● Short exercise 1
Answer these questions about the passage on choosing a word for the year:
(a) What word did the writer choose for the church one year?
(b) What word did the writer think about giving in reply before saying "I'm not sure yet"?
(c) What word does the writer say will likely not be at the top of the list this year?
● Short exercise 2
Retype part of the passage on choosing a word for the year word for word. Begin at the words "To be fair, I" and stop after "think we need.".

● Extract
2016 is officially over. It’s a new year. And a new year means the potential of a new you. Which is why so many people will enter 2017 by choosing a new word.
Just the other day someone asked me, “What is your word for 2017?” Silence. For a moment, I thought about responding with “survival.” But then I decided that would take a little too much explanation. Instead, I shrugged my shoulders and said, “I’m not sure yet.”
To be fair, I have chosen words in the past. Words like “faith,” “simplicity,” “endurance,” etc. I’ve chosen words individually and as a family. As a pastor, one year I chose a word for our church. Predictably, I chose “harvest.” Who doesn’t want to be in that season?!
Words bring clarity. Words bring focus. Words motivate us to change. Choosing a word, especially the right word, can be helpful. But what is it we really want when we are choosing a word for the year? What is it we are really after that our words reveal? When we choose a word, what we’re really saying is that we are after a certain kind of a life. Or at least the kind of like we think we need.
Our word of the year says a lot about the kind of life we want to live in the new year.
As I was reflecting on 2016, while looking ahead to 2017, I couldn’t help but think of a word that almost nobody ever chooses. We choose words like love, joy, thankfulness, contentment, and generosity. All great words. However, one word that likely will not be at the top of the list yet again this year, is the word death.

● Data block
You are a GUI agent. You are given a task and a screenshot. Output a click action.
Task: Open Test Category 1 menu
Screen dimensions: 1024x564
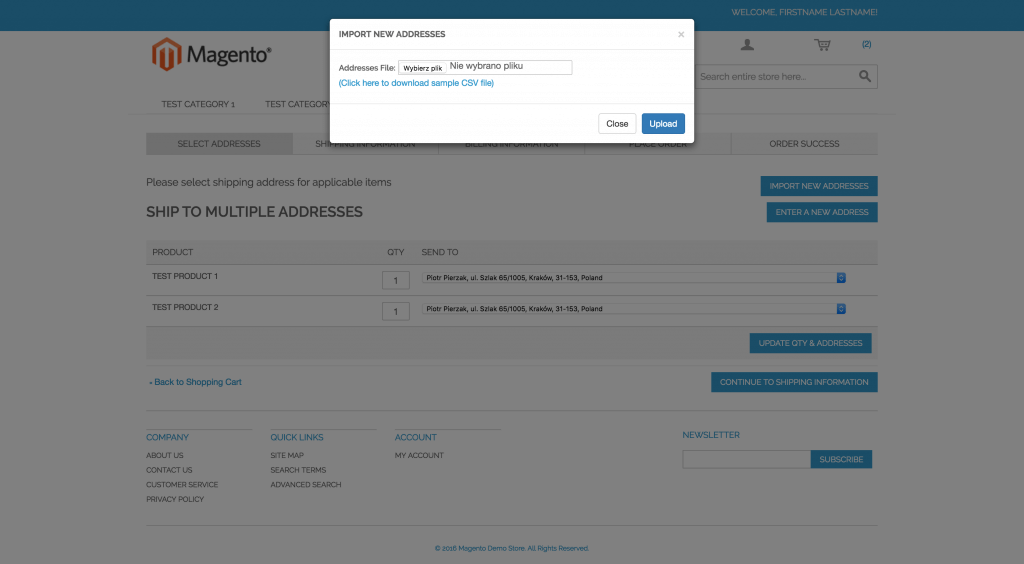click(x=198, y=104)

● Task response 1
(a) Harvest
(b) Survival
(c) Death

● Task response 2
To be fair, I have chosen words in the past. Words like “faith,” “simplicity,” “endurance,” etc. I’ve chosen words individually and as a family. As a pastor, one year I chose a word for our church. Predictably, I chose “harvest.” Who doesn’t want to be in that season?!
Words bring clarity. Words bring focus. Words motivate us to change. Choosing a word, especially the right word, can be helpful. But what is it we really want when we are choosing a word for the year? What is it we are really after that our words reveal? When we choose a word, what we’re really saying is that we are after a certain kind of a life. Or at least the kind of like we think we need.